I think all my friends must have crashed their Clio's before coming across these problems :p :D
 
[TW]Fox;18193692 said:
You can never, ever take too long to choose a car. But you can easily do it too quickly.
Amen to that. I've done it three times now :o

However, the third time it was my Z3, which is awsome <3
 
My Astra 1.6 is a pretty hateful car, but it was and still is much cheaper to insure than any Corsa/Fiesta/Clio. Also has been totally reliable for the last 2 years of being abused to within an inch of its life.
 
If your after a corsa, for 2k you would be looking at the corsa "c" have a look at the "corsa c uk" forums, lots on nice examples for sale on there most well maintained by corsa fanboys :p got mine off there 8 months ago now mate.
 
I have test driven a couple of cars, Fiesta, Corsa, and old Polo, and a Yaris, out of the ones I drove I prefered the Corsa, I thought it would have been easier for me to pick the model and then go from there. This is my first time buying so I must admit I will be a complete noob when it comes to this. :)

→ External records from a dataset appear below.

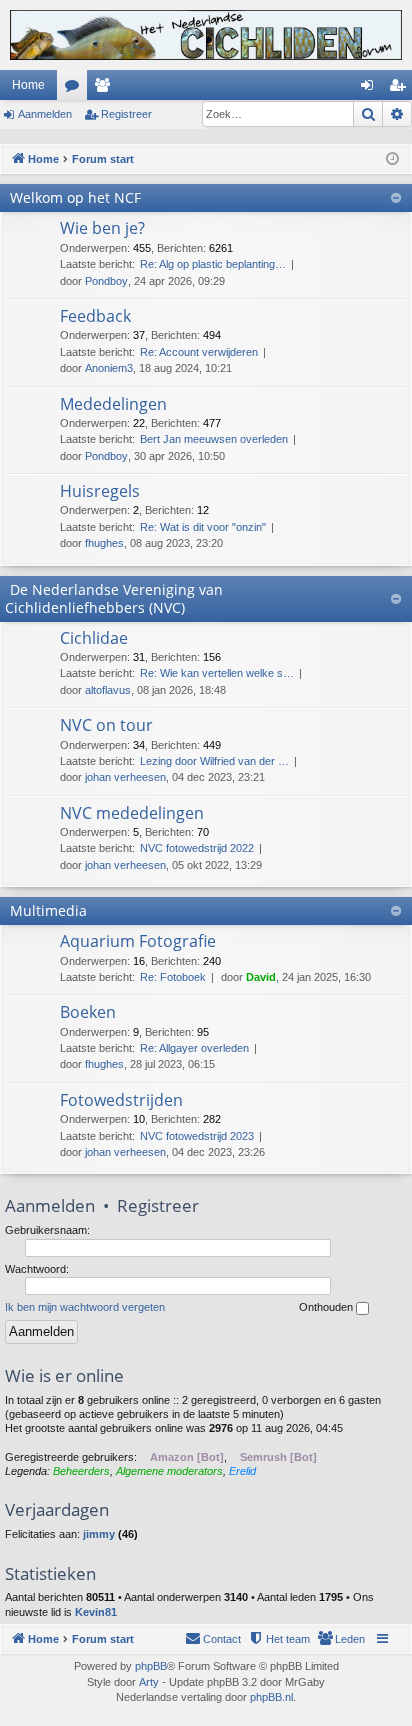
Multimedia (48, 910)
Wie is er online (64, 1375)
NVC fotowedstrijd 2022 (197, 848)
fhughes (104, 543)
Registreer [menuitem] (401, 89)
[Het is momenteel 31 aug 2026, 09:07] (392, 159)
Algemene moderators (169, 1471)
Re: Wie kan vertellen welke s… (217, 673)
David (261, 977)
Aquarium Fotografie (138, 941)
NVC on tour (106, 725)
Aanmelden (45, 114)
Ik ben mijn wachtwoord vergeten (85, 1307)
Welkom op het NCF (75, 197)
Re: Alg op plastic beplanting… (213, 264)
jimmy (99, 1534)
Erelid (242, 1471)
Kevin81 (96, 1612)
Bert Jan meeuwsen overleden (214, 439)
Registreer (126, 114)
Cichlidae (94, 638)
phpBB (151, 1666)
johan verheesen (125, 777)
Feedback (95, 316)
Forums (76, 89)
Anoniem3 (109, 368)
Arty (149, 1682)
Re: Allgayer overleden (194, 1048)
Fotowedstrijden (121, 1100)
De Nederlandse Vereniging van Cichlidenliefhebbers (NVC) (114, 598)
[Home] (206, 35)
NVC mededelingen (132, 813)
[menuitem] (341, 1639)
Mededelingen (113, 404)
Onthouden (327, 1307)
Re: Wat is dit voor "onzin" (203, 527)
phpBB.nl (271, 1697)
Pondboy (106, 281)
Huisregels (100, 491)
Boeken (88, 1012)
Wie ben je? (102, 228)
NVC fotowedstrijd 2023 (197, 1136)
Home (28, 85)
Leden (106, 89)
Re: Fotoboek (173, 977)
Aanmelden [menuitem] (371, 89)
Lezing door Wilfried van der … (214, 761)
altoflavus (108, 690)
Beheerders (81, 1471)
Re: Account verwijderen (199, 352)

I may be making the wrong choices, which is why I posted here, so I expect to be shot down due to the amount of knowledgable of people on this forum.

This forum is good but it is also full of Vauxhall hate.
Take everything with a pinch of salt :)
 
Wouldn't the Focus be more expensive for me as a first time driver though (insurance)?

Never assume, run some trial quotes!

Jump on a comparison site, fill out your details and then just keep changing the car - you can get a huge variety of quotes over a massive range of cars in a relatively short time period.

At 23, you needn't restrict yourself to tiny little lawnmower engines, you'll probably be surprised how reasonable some half decent engines are.
 
Both the fiesta and focus are almost identical insurance wise from my experience, try some quotes. I have just bought a Yaris myself but a decent one is more like 2.5k rather than 2k.

I owned a 1.6 focus for 2 years and it was excellent and I have to say that the Yaris feels almost identical handling wise. Insurance on the Yaris is 20% cheaper than on the Focus and it gets around 10mpg more on average but costs more for a decent one.

I was in the same boat as you and for me a Focus or Yaris were the only contenders.
 
re: insurance, some insurers will take your premium down if you add both your parents as named drivers, even if they never have any intention of driving.

Its fine to add somebody as a named driver "just in case they might want to"

Admiral and Elephant both do this.

Try comparison sites, also try going direct to the insurers as well. Sometimes the best deals arent on comparison sites, so try both.